→ Task directions
What you return must be an exact copy of the lines in the listing below between the line holding "Image resolution: width=614" and the line holding "Task: Click the pencil edit icon in first row", inclusive, and nothing more.

────────────────────

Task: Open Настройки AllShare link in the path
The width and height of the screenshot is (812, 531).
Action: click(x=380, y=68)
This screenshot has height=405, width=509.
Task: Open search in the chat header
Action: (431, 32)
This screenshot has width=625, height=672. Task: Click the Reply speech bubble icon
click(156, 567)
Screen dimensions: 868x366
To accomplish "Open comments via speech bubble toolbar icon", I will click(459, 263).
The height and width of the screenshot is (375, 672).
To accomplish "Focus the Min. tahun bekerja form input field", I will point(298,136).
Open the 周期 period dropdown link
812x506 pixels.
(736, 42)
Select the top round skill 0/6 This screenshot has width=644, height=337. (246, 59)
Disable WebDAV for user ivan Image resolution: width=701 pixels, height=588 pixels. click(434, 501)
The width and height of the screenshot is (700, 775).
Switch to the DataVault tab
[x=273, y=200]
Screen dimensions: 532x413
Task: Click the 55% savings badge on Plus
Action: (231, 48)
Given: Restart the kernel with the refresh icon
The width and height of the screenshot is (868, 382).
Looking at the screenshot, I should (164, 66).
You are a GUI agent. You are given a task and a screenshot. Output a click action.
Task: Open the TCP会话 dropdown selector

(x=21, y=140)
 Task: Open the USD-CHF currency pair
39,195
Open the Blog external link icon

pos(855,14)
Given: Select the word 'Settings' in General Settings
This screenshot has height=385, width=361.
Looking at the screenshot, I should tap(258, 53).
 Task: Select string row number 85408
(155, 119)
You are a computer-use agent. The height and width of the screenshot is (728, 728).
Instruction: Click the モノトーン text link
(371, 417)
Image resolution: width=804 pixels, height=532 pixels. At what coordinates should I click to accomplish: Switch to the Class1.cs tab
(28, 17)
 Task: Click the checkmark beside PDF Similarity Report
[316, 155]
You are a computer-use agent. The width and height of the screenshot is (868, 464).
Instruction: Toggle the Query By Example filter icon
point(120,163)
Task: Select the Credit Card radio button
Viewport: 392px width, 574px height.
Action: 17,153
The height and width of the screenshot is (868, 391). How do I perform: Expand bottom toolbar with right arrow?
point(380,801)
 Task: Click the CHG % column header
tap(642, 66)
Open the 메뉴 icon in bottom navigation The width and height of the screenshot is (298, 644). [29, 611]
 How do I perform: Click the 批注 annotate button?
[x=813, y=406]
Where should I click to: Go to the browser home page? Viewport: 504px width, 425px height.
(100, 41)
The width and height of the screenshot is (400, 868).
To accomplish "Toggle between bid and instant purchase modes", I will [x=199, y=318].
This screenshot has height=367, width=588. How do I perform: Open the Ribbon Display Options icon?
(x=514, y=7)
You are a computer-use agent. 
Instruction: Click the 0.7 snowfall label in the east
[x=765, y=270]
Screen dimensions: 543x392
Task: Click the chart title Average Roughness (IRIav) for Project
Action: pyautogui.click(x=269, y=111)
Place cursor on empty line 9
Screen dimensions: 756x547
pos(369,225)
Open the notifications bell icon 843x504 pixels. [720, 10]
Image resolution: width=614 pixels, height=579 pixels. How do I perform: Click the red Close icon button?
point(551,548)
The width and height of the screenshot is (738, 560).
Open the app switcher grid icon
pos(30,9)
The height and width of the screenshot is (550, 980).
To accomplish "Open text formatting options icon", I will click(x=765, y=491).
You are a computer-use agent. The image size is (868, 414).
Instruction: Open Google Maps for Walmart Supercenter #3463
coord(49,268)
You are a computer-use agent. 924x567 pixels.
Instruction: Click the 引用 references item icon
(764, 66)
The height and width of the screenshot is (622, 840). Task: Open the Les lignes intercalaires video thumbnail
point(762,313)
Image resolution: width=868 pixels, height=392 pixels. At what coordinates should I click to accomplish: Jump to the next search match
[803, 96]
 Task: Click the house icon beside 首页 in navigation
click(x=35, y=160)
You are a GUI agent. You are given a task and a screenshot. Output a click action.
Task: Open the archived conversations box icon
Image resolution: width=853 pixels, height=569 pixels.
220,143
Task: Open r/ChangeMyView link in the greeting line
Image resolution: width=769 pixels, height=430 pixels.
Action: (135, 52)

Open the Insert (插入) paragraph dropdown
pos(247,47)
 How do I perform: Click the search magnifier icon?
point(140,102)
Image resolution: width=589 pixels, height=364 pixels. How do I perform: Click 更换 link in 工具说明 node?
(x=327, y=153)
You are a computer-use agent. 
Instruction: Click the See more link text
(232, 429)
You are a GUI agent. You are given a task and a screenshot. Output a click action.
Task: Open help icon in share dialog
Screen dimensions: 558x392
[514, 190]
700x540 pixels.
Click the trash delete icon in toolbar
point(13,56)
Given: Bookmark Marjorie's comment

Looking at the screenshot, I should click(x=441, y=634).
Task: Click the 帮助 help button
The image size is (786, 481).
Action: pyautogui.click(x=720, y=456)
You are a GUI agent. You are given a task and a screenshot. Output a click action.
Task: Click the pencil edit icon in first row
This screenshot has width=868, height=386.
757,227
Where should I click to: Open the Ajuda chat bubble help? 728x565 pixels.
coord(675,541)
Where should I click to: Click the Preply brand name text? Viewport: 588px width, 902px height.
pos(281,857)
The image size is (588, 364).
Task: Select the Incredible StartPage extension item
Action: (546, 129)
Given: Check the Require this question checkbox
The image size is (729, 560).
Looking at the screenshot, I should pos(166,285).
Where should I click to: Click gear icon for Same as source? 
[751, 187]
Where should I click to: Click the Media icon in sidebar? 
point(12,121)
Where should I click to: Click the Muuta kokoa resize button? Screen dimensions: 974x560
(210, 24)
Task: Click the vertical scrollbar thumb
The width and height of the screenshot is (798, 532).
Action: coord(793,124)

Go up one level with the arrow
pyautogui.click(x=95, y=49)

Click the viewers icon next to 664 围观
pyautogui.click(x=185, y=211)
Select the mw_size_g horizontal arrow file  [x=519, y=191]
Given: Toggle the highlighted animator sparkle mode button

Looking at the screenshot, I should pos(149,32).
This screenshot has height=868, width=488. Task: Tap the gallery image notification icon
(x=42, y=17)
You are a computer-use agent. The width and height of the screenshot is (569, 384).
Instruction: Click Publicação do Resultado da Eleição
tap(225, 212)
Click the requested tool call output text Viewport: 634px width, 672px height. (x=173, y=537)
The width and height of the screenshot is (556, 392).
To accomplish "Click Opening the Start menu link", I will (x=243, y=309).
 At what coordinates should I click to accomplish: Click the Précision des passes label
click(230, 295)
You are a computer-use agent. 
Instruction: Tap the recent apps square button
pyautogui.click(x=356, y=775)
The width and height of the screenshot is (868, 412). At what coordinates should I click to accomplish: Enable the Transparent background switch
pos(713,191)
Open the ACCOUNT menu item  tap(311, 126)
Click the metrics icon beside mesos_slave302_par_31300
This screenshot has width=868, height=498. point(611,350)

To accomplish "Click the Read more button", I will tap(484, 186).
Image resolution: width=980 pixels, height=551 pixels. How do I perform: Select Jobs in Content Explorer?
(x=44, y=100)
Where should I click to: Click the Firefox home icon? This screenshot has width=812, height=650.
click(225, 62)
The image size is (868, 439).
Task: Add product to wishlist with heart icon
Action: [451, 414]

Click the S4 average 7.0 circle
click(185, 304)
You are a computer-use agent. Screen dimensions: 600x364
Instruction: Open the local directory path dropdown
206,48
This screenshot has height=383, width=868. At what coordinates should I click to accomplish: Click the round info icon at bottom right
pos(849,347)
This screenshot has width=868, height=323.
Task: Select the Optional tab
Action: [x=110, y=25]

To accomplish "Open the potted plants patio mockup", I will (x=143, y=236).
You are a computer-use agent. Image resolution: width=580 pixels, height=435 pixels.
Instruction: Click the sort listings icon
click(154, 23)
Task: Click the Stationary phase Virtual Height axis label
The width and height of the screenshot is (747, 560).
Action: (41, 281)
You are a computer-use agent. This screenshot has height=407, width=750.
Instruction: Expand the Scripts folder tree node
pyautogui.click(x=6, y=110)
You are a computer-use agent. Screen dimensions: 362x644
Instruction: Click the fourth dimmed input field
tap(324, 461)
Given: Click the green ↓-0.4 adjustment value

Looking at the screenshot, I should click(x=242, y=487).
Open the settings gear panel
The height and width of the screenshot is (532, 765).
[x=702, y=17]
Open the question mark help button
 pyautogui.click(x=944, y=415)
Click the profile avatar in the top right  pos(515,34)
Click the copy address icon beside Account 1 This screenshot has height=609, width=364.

────────────────────

→ Problem solution
Image resolution: width=614 pixels, height=579 pixels. How do I perform: Click the red Close icon button?
point(551,548)
The width and height of the screenshot is (738, 560).
Open the app switcher grid icon
pos(30,9)
The height and width of the screenshot is (550, 980).
To accomplish "Open text formatting options icon", I will click(x=765, y=491).
You are a computer-use agent. The image size is (868, 414).
Instruction: Open Google Maps for Walmart Supercenter #3463
coord(49,268)
You are a computer-use agent. 924x567 pixels.
Instruction: Click the 引用 references item icon
(764, 66)
The height and width of the screenshot is (622, 840). Task: Open the Les lignes intercalaires video thumbnail
point(762,313)
Image resolution: width=868 pixels, height=392 pixels. At what coordinates should I click to accomplish: Jump to the next search match
[803, 96]
 Task: Click the house icon beside 首页 in navigation
click(x=35, y=160)
You are a GUI agent. You are given a task and a screenshot. Output a click action.
Task: Open the archived conversations box icon
Image resolution: width=853 pixels, height=569 pixels.
220,143
Task: Open r/ChangeMyView link in the greeting line
Image resolution: width=769 pixels, height=430 pixels.
Action: (135, 52)

Open the Insert (插入) paragraph dropdown
pos(247,47)
 How do I perform: Click the search magnifier icon?
point(140,102)
Image resolution: width=589 pixels, height=364 pixels. How do I perform: Click 更换 link in 工具说明 node?
(x=327, y=153)
You are a computer-use agent. 
Instruction: Click the See more link text
(232, 429)
You are a GUI agent. You are given a task and a screenshot. Output a click action.
Task: Open help icon in share dialog
Screen dimensions: 558x392
[514, 190]
700x540 pixels.
Click the trash delete icon in toolbar
point(13,56)
Given: Bookmark Marjorie's comment

Looking at the screenshot, I should click(x=441, y=634).
Task: Click the 帮助 help button
The image size is (786, 481).
Action: pyautogui.click(x=720, y=456)
You are a GUI agent. You are given a task and a screenshot. Output a click action.
Task: Click the pencil edit icon in first row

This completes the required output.